Work instructions:
1. In the forum thread below about military gun training, which weapons does the "US Weapons" phase of basic training name?
2. Continue the forum thread below on how much the military teaches about guns, picking up after its last post.
Reading text START
# So how much does the military teach a person about guns?



## PhotonGuy (Nov 1, 2013)

Lots of people probably think that in the military of course you're going to learn about guns and that much of the training will involve guns, but from what I've heard, lots of military training does not involve guns and depending on a person's job in the military, their training might not involve guns at all, or at least very little of it. Obviously, there are other ways to learn about guns besides joining the military, and joining the military just so you can learn about guns if you ask me is a really dumb reason to join. However, Im wondering if some of the best competitive and self defense shooters in the world have military backgrounds.


----------



## elder999 (Nov 1, 2013)

PhotonGuy said:


> Lots of people probably think that in the military of course you're going to learn about guns and that much of the training will involve guns, but from what I've heard, lots of military training does not involve guns and depending on a person's job in the military, their training might not involve guns at all, or at least very little of it.



Depends upon the branch of service and MOS. 

*All* Marines are combat infantrymen, and spend time on rifle proficiency. Airmen? Not so much.



PhotonGuy said:


> However, Im wondering if some of the best competitive and self defense shooters in the world have military backgrounds.



Depends upon the event. More world-class competitive long-distance shooters are military trained than not.  As far as pistols and other "practical shooting" events go, you have to consider police training, as well as people like me who had other reasons to need to be able to shoot well, but never served in the military or police.


----------



## Tgace (Nov 1, 2013)

elder999 said:


> *All* Marines are combat infantrymen, and spend time on rifle proficiency. Airmen? Not so much.



Well...no disrespect to my USMC brethren, but the Marines tell recruits that every Marine is a "Rifleman"...far different concept.

Check this site for verification:

http://www.futurejarheads.org/everymarinearifleman.htm



> In a very general sense, you can say that every Marine is "trained" in very basic rifleman skills and I mean very basic. The problem with this is that non-infantry Marines will receive this very basic rifleman training right after boot camp while at MCT and most will never do this type of training again while in the Corps. It is an insult to the actual 0311 Marines who are actually trained as Marine Corps rifleman to suggest that every Marine is just like them. It is very important to not misinterpret the phrase of "Every Marine a Rifleman." Yes, every Marine is trained in very basic infantry tactics, but this does not mean every Marine will work as a rifleman during his or her enlistment, especially when deployed.



Army Basic trains everyone in fundamental marksmanship and basic infantry tactics as well...very basic....the USMC just has a better PR department. 

To answer the OP. In the Army/USMC at least (don't know about the other branches)...everyone will have to qualify with a rifle to pass basic training. My basic also had a "US Weapons" phase that familiarized you with other weapons/crew served platforms (M60 back then, M2, AT4, Claymore, etc.). When one goes to their Advanced Individual Training for their Military Occupational Specialization they may get additional weapons training/qualification standards depending on the job they are assigned.
Reading text END
Given information START
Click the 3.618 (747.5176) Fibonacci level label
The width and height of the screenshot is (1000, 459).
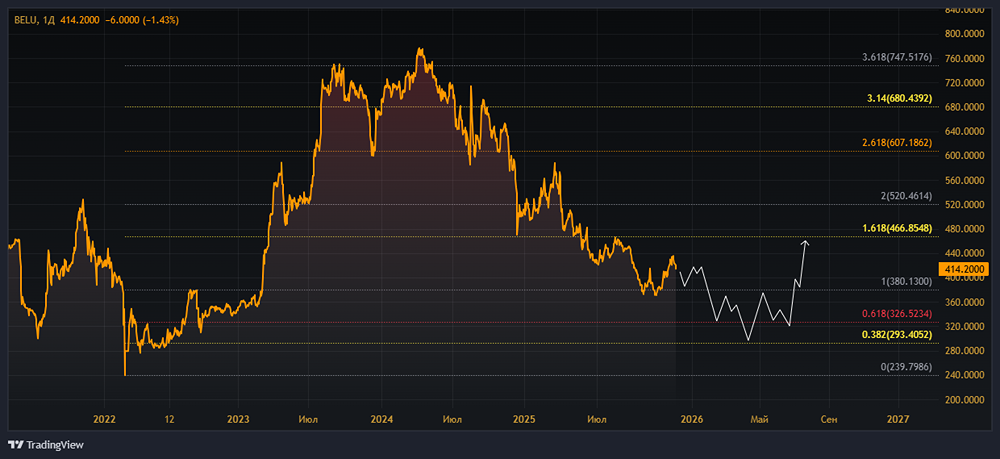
Given information END
Results by task:
1. M60, M2, AT4, Claymore

2.
----------



## J W (Nov 1, 2013)

In USAF BMT we had to qualify with the M16. This amounted to one day of rifle training; a morning class on how it works, and then an afternoon at the range. 

Of course, this was over a decade ago and I think they've added a couple of weeks to basic since then, so they may spend some more time on it these days. 

Then in the Air National Guard we would qualify every couple of years, and that was about it. Of course, I had a backshop job so firearms weren't really a part of it. I'm sure the Security Forces guys spent much more time with guns than I did.


----------



## sfs982000 (Nov 2, 2013)

J W said:


> In USAF BMT we had to qualify with the M16. This amounted to one day of rifle training; a morning class on how it works, and then an afternoon at the range.
> 
> Of course, this was over a decade ago and I think they've added a couple of weeks to basic since then, so they may spend some more time on it these days.
> 
> Then in the Air National Guard we would qualify every couple of years, and that was about it. Of course, I had a backshop job so firearms weren't really a part of it. I'm sure the Security Forces guys spent much more time with guns than I did.




Being prior Security Forces we had additional training with the M-16, M-203 and M-60 in tech school, afterwards we qualified twice a year with the M-16.


----------



## Brian R. VanCise (Nov 2, 2013)

Our military, police, etc. have in general very basic skill sets that are taught to raw recruits.  Whether with a gun, CQC or defensive tactics.  When I went through the police academy it was very basic.  Typically when someone goes into a more specialized group they get more extensive training. (ie. Infrantry, Sniper,  Navy Seals, Special Forces, SWAT, etc)  Even then that extensive training may be in depth or broad in certain areas.  Take for instance one of my firearms instructors is a former sniper in the US Army.  Based on his training he is an excellent resource for questions that I might have.  I pick his brain and a couple of old friends of mine (also a US Army Sniper, Marine Recon) all the time in regards to firearms.  When we talk however regarding blade, stick or empty hands they defer to my training and experience. (except the Marine Recon as he also sought out extensive martial training)   So unless they are going on to specialized training in a certain unit, group then their overall training will be pretty basic.


----------



## ddurden (Nov 18, 2013)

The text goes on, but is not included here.